Construction of the city’s Gothic Cathedral, dedicated to the Assumption of Mary, was begun in 1227. The main six-story central carved altar, bookended by royal tombs, was added around the year 1500.

Felipe II (1527-1598) stroke a blow signaling the city’s decline in importance when he moved the capital permanently to Madrid in 1561.

Although Toledo’s population is around 80,000, every day thousands of visitors jostle through the crowds filling the narrow streets in the historic part of the city to tour the Cathedral. Fortunately, there is ample room inside to accommodate a crowd. The main nave alone is both longer and wider than an NFL football field.
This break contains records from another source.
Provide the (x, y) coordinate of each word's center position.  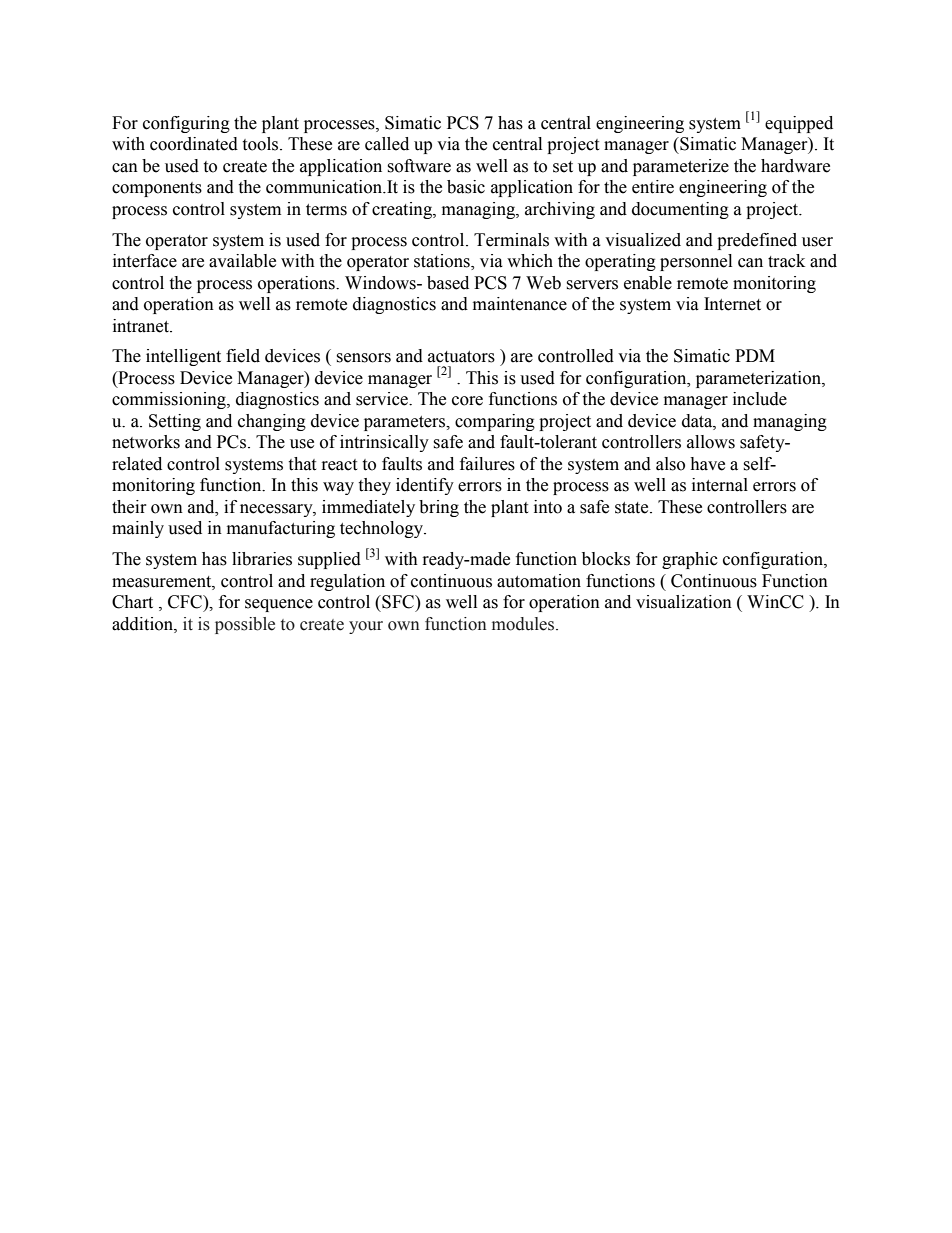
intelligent (183, 357)
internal (720, 485)
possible (245, 625)
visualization (684, 602)
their (129, 507)
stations (443, 262)
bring (439, 508)
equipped (799, 124)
When we were in the Cathedral, most of the area near the main altar was roped off for temporary seating for an evening organ concert. Disappointing yes, but, holy Toledo, the pipes resounding through that enormous space must have been magnificent.

Postcard from Madrid, Spain: No Cibeles selfies posted here

The star spot for selfie-snappers visiting Madrid, Plaza de Cibeles, was a block from our apartment. So many people pause for photos on the sidewalk on the opposite side of the plaza from Palacio de Cibeles that there is always someone nearby hawking extender sticks to improve the composition of selfies.

We circled the enormous plaza so many times during our stay, I thought we forgot to even take a photo of the gleaming off-white building erected at the beginning of the 20th century. Originally housing the main post office and telecommunications, the elegant building recently was remodeled dramatically to serve as City Hall and a cultural center, Centro Centro, showcasing contemporary art exhibits and offering sofa-filled areas with Wi-Fi access. The wedding cake center is topped with terraces offering commanding views of the city.

At the center of the plaza is a fountain and sculpture of Cybele driving a chariot drawn by a pair of lions, formerly a lusty human couple who dishonored the goddess by having sex in her temple. Cybele’s followers in ancient Greece were cult-like, and she continues to earn many exuberant fans during her residency in contemporary Madrid.

The soccer club Real Madrid considers her a patroness, honoring her by draping her with their team flag when they are victorious. Players and their legions of fans swarm into the plaza for rambunctious post-game celebrations.

Hope they all keep their passions in check, lest their inappropriate behavior offend the patroness capable of transforming them into another pair of stony lions permanently harnessed to her chariot.

As for us, our-selfies never managed to slip into camera range.

Postcard from Madrid, Spain: Trying to absorb the history of man in a day

In 1867, Queen Isabella II (1830-1904) founded the Museo Arqueologico Nacional (MAN), partially in recognition of the need to protect Spain’s historical artifacts from political turmoil. The preservation of the cultural heritage of the country proved easier than the protection of her own rule. A revolt pushed the queen into exile in France the following year, and she wound up abdicating the throne in favor of one of her sons.

MAN traces the history of man in Spain from his earliest known origins and also includes extensive displays of ancient archaeological treasures from Egypt, the Near East and Greece.

The featured image is known as the Lady of Elche, dating from the 5th or 4th century B.C. The “lady” was found in Elche, located on the Mediterranean coast of Spain and continually impacted by waves of invaders from Greece, Carthage, Rome and the land of the Moors.

The main structure housing MAN dates from the 19th century, but the museum was closed for five years beginning in 2008 to dramatically modernize the space displaying more than 15,000 items.

Yes, it is totally overwhelming. Not realizing the immensity of the collection, we squandered time in the prehistoric section of relatively little interest to us and felt rushed in viewing the rest, all of it masterfully displayed.